# Welche Mini-Pumpe benutzt ihr  ?



## karmakiller (9. April 2012)

Ich wollte mal fragen mit welcher Pumpe ihr unterwegs seid ? 
Ich benötige eine neue und sie soll folgende Kriterien erfüllen: 
klein & leicht, für Auto- und französische Ventile geeignet und zuverlässig - man soll sich nicht totpumpen 
Im Auge hab ich die Lezyne Alloy Drive S (oder M) und/oder die CrankBrothers Power Pump - 
vielleicht hat ja eine von euch Erfahrungen mit den beiden oder anderen Pumpen und kann mir bei der Entscheidung helfen


----------



## barbarissima (9. April 2012)

Ich besitze die Lezyne Alloy Drive, eine CO2-Kartuschenpumpe und die Lezyne Micro Floor Drive HV. Benutzen tu ich nur noch Letztere, weil man sich mit ihr nicht todpumpt und man sie wie eine Bodenpumpe benutzt, was sehr kräfteschonend ist  So lange man sie nur im Rucksack transportieren muss, sind die anderen Beiden unschlagbar


----------



## MTB-News.de




----------



## LaCarolina (9. April 2012)

Ich hab auch die Lezyne Alloy Drive Mini und eine Specialized Airtool MTB Mini Pump.
Die Spezialized ist kleiner und leichter, passt sogar in die Satteltasche und ich hab die immer im Cambelbak.
Die Lezyne ist ne klasse Pumpe, aber etwas umständlicher mit dem Schlauch, und die Gummiabdeckung geht leicht ab. Ich hab sie im Touren-Rucksack.


----------



## chayenne06 (9. April 2012)

Ich hab auch die Lezyne Alloy Drive Mini und hab sie an die Flaschenhalterung montiert. Falls man doch mal ohne Rucksack fährt und mal nen Platten haben sollte. Bis jetzt hab ich sie aber noch nicht benutzen müssen


----------



## Honigblume (10. April 2012)

Unterwegs ist die SKS Rookie XL dabei, passt auf beide Ventile und bequem in die Trikottasche.


----------



## VeloWoman (10. April 2012)

Ich habe mir die AirStik LongNeck Blackburn gekauft......

Bin super zufrieden.


----------



## Bettina (10. April 2012)

* Datensätze:

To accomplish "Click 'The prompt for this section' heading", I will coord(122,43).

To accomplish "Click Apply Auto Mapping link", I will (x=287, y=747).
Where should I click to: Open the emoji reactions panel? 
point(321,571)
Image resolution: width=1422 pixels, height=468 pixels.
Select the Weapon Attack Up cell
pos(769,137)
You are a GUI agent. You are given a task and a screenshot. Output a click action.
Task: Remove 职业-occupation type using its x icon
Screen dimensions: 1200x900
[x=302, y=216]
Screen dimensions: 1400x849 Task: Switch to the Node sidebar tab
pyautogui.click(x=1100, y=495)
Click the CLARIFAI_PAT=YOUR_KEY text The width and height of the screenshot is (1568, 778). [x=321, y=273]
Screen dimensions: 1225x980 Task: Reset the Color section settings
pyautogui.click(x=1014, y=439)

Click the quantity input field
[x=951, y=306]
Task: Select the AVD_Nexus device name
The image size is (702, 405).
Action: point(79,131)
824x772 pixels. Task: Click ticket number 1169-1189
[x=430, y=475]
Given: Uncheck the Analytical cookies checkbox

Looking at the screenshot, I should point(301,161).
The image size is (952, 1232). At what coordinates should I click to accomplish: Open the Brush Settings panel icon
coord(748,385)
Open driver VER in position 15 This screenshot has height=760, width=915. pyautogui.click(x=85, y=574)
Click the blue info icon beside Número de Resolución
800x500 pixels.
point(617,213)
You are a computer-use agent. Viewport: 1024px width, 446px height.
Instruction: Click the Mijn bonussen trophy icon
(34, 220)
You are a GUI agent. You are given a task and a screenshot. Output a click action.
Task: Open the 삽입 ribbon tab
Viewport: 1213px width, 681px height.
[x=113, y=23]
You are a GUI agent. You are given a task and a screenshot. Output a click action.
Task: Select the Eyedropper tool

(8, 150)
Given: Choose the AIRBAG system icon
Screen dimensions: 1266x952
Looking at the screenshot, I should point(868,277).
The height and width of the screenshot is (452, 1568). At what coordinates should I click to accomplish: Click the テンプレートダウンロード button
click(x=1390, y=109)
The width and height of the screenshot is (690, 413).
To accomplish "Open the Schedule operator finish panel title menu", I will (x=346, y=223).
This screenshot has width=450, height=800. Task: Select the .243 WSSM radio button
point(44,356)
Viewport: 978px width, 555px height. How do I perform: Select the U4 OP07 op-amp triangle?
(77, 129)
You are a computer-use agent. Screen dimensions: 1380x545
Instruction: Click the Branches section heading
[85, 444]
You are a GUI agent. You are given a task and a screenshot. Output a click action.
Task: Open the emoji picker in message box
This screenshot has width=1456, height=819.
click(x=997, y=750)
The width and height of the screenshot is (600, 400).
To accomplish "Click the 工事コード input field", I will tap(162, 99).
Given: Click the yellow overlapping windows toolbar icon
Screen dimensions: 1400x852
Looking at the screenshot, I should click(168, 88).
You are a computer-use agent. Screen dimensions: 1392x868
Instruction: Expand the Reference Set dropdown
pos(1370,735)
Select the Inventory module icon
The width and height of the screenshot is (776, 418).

* Aufgabe: Setze den Forumsthread über Mini-Pumpen dort fort, wo er aufhört, also mit dem Beitrag von Bettina.

* Lösung:
karmakiller schrieb:


> Im Auge hab ich die Lezyne Alloy Drive S (oder M) und/oder die CrankBrothers Power Pump



Ich habe beide.
Vorteil der CB: daß sie in die Satteltasche passt
Vorteil der Lezyne: mit Schlauch pumpt es sich entspannter als diekt angesetzt
Nachteil der CB: manchmal etwas störrisch beim Aufsetzen/Abdichten
Nachteil der Lezyne: die schon genannten Kappen, die immer abgehen und fürs Trikot etwas zu lang gebaut

Fazit, die eine wohnt im Trinkrucksack, die andere an dem einem Rad in der Satteltasche und manchmal habe ich dann aus Versehen zwei dabei....

Gruß Bettina


----------



## karmakiller (10. April 2012)

hallo, danke schon mal für die tollen Infos - 
welche Kappen sind das genau bei der Lezyne, die sich da lösen ? 
@VeloWoman: 
wie funktioiert das bei der Blackburn mit dem Umschalten zwischen den Ventilarten? 
Sie sieht interessant aus - die kannte ich noch gar nicht !
Die Pumpe kommt wahrscheinlich in meinen Rucksack - am Rad selnst befestigt,hätte ich wohl immer Angst sie zu verlieren! Eine Satteltasche nutze ich nicht.


----------



## mkallstar (10. April 2012)

_TOPEAK_ - _Race Rocket_ MT MTB


----------



## wildbiker (10. April 2012)

Hab die, *Topeak Pocket Rocket Mini-Pumpe 
*genauso gut wie o.g.


----------



## greenhorn-biker (10. April 2012)

Ich habe mir damals auf anraten hier im Forum die *Topeak Pocket Rocket *(Master Blaster) gekauft 
Es pumpt sich sehr leicht, allerdings hab ich das gefühl das es lang dauert, hab aber auch keinen vergleich wie lang andere mit ner Mini-pumpe brauchen  
Sie is vor allem sehr leicht und ich habe sie immer am Bike mit dabei, weil sie ne praktische Halterung für an den Flaschenhalter hat, wo sie auch sehr fest sitzt, so dass man keine angst haben muss sie zu verlieren


----------



## MTB-News.de




----------



## Silvermoon (10. April 2012)

Nachdem ich mir mit meinem Topeak Micro Rocket Pümpchen vor einiger Zeit bei ner Reifenpanne echt nen Wolf gepumpt hatte (das Ding macht ja nur pff,pff,pff... ), hab ich mir letztendlich was Vernünftiges gekauft, die *Mini Dual DX* von *Topeak *
www.topeak.de/products/Pumps/MiniDX
Die macht wenigstens pffffffffff,pfffffffffff, pffffffffff.....
Nein, mal im Ernst: Die ist echt klasse, nimmt nicht viel Platz im Rucksack weg und dank der Zweiwegepumptechnik ist der Schlauch ruckzuck wieder einsatzbereit   ...konnte ich auch schon unterwegs testen 
Die hat mir mein Lieblingshändler empfohlen 

PS: Ist auch für beide Ventilarten geeignet!


----------



## VeloWoman (10. April 2012)

karmakiller schrieb:


> @VeloWoman:
> wie funktioiert das bei der Blackburn mit dem Umschalten zwischen den Ventilarten?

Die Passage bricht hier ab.